PD: peritoneal dialysis. IQR: interquartile range. CCI: Charlson Comorbidity Index; APD: automated peritoneal dialysis.
Outcomes on PD
Over the study period, there were 410 (41%) death, 348 (34%) transfer to HD and 161 (16%) kidney transplantation. In the assisted-PD group, 337 patients (60%) died, 161 (29%) transferred to HD, and 13 (2%) underwent kidney transplantation. In contrast, among self-care PD patients, 72 (16%) died, 187 (42%) transferred to HD, and 148 (33%) underwent transplantation. The median time on PD was 16 months overall, with 15 months in the assisted-PD and 17 months in the self-care PD group respectively. Figure 1 displays Kaplan-Meier survival curves for event transfer to HD according to assistance status.

Kaplan-Meier survival curves by assistance status for the event transfer to HD HD: hemodialysis, PD: peritoneal dialysis.
The causes of transfer to HD, according to the assistance status, are provided in Supplemental Table S2.
Association between assisted PD and the risk of transfer to HD
In the multivariate Cox regression, there was no significant association between assisted PD and the risk of transfer to HD (cs-HR 0.91, 95% CI 0.70–1.20) (Figure 2). Whereas, using a time-dependent coefficient analysis, assisted PD was associated with a greater risk of transfer to HD within the first six months of PD (<6 months cs-HR 2.00, 95% CI 1.30–3.30), but a lower risk thereafter (≥6 months cs-HR 0.70, 95% CI 0.50–0.90) (Figure 2).

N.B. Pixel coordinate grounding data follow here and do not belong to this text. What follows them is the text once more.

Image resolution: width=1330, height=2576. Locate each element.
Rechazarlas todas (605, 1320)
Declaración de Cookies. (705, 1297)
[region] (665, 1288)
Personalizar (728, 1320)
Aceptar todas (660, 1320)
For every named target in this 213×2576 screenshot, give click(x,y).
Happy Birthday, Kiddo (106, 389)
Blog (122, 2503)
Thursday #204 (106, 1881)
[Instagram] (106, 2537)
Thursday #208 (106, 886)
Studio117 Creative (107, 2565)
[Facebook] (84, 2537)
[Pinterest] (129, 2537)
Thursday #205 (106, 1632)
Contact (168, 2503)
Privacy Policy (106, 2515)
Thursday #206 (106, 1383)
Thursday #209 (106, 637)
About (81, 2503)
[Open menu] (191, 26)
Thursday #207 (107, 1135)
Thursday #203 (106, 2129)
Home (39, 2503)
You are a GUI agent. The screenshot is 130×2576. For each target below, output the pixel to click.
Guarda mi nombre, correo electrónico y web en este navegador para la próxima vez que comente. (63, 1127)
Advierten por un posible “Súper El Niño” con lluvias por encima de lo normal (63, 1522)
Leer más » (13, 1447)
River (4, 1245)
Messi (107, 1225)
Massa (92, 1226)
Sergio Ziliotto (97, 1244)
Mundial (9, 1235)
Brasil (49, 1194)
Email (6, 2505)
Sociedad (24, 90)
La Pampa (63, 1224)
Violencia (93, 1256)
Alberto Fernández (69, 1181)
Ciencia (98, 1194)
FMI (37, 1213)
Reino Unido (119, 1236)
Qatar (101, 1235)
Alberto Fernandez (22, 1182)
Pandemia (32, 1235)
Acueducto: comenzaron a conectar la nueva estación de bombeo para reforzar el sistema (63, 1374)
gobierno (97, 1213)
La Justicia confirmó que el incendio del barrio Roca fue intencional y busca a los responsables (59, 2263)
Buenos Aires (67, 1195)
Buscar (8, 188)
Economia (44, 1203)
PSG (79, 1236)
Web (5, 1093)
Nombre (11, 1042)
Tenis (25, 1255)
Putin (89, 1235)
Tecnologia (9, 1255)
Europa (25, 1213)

Forest plot representing the effect of assisted PD on the risk of transfer to HD in the adjusted Cox regression and adjusted Cox regression with time varying coefficient with a cutoff period at 6 months. PD: peritoneal dialysis; HD: hemodialysis; TVC: time varying coefficient; cs-HR: cause-specific hazard ratio. On the basis of the aspect of the regression spline, a cutoff period at 6 months after PD initiation was selected, enabling us to estimate the adjusted hazard ratios of the effect of assistance on the different outcomes for the first 6 months of PD (<6 months cs-HR) and for those above 6 months after PD initiation (≥6 months cs-HR). Cs-HR are adjusted on age, sex, diabetes, causal nephropathy, modified CCI, PD start year, PD modality, administrative center type and center size.
Sensitivity analyses with a 12-month cutoff yielded similar results, showing no association within the first 12 months (<12 months cs-HR 1.30, 95% CI 0.90–1.90) but a lower likelihood afterward (≥12 months cs-HR 0.70, 95% CI 0.50–0.96) (Supplemental Figure S4).
When the mediator early peritonitis was included in the multivariable analysis the association between assisted-PD and the risk of transfer to HD did not change significantly. Mediation analysis indicated no overall direct or indirect effect of assisted PD on the risk of transfer to HD through peritonitis. There was a protective direct effect of assisted PD on the risk of transfer to HD after six months on PD (HR 0.7, CI 0.5–0.9), which was not mediated by a lower risk of early peritonitis (indirect effect: HR 0.99, CI 0.96–1.02) (Supplemental Table S3 and S4).
Association between assisted PD and the competing risks of death and transplantation
In the multivariate analysis, assisted PD was associated with an increased risk of death (cs-HR 2.39, 95% CI 1.77–3.24). According to the adjusted Cox regression with time-dependent coefficients, assisted PD was associated with a greater risk of death regardless of the timing (Supplemental Figure S5). The sensitivity analyses performed defining the cut-off period at 12 months provided similar results (Supplemental Figure S4).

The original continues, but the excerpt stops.